And even if you get yourself facing southbound, you still have to queue up to get into TJ’s ridiculously small parking lot. Hey, couldn’t they have built an underground garage? Well, sure, but you’d have to talk with the Planning Department about that. And hey, couldn’t they have built parking on the roof? Well, sure, and actually they did but you’d have to talk with the Planning Department about that because the average shopper isn’t allowed to park on the roof.

And actually, the current parking situation is better than before. Our vaunted Planning Department did a very poor job with this project and now we’re left with a kludgy fix that commits part of Masonic to TJ’s shoppers idling and parking and waiting.

So that’s the situation, that’s why people say I-don’t-wanna-deal-with-all-that and simply park on northbound Masonic on the east side of the street.

And that’s fine, that’s legal, but then the shoppers see that northbound Masonic has long stretches when it’s empty (because drivers need to wait at a red for a long time to let traffic on Geary go through) and they see a bunch of stalled traffic on southbound Masonic (because of the shoppers queuing up and also to wait at a red for a long time to let traffic on Geary go through). So they march across 30 MPH Masonic to get to the store.

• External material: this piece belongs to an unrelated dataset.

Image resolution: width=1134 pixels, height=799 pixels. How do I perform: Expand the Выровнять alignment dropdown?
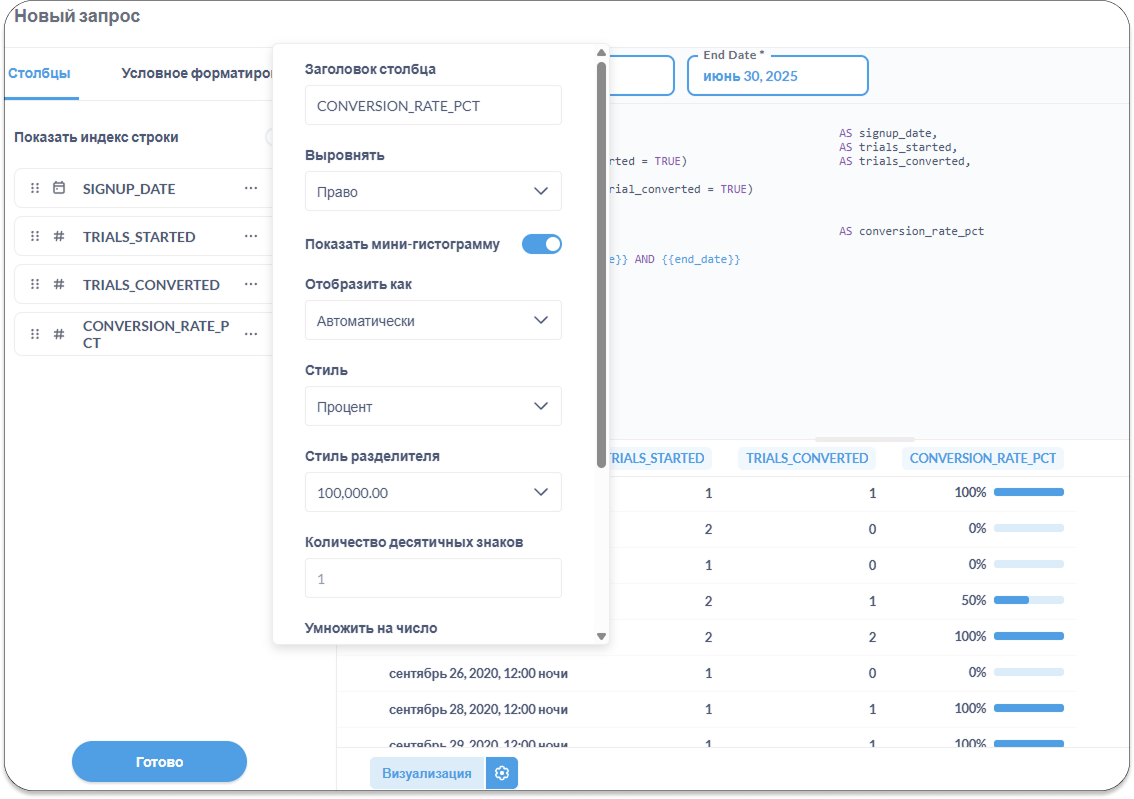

How many TJs shoppers do this on a busy day? IDK, hundreds. It’s their thing, it’s their routine.

So can you die doing this? Sure. Does TJ’s know about this situation? Sure. I don’t see how they couldn’t be aware. I mean, when you have journalists calling up your store asking about how somebody died, I assume that you’re aware of the situation.

What’s the solution? Well, people’d be safer walking down to Geary and crossing legally, but they all already know that.

You see the problem is that they don’t know how dangerous it is to do what they’re doing.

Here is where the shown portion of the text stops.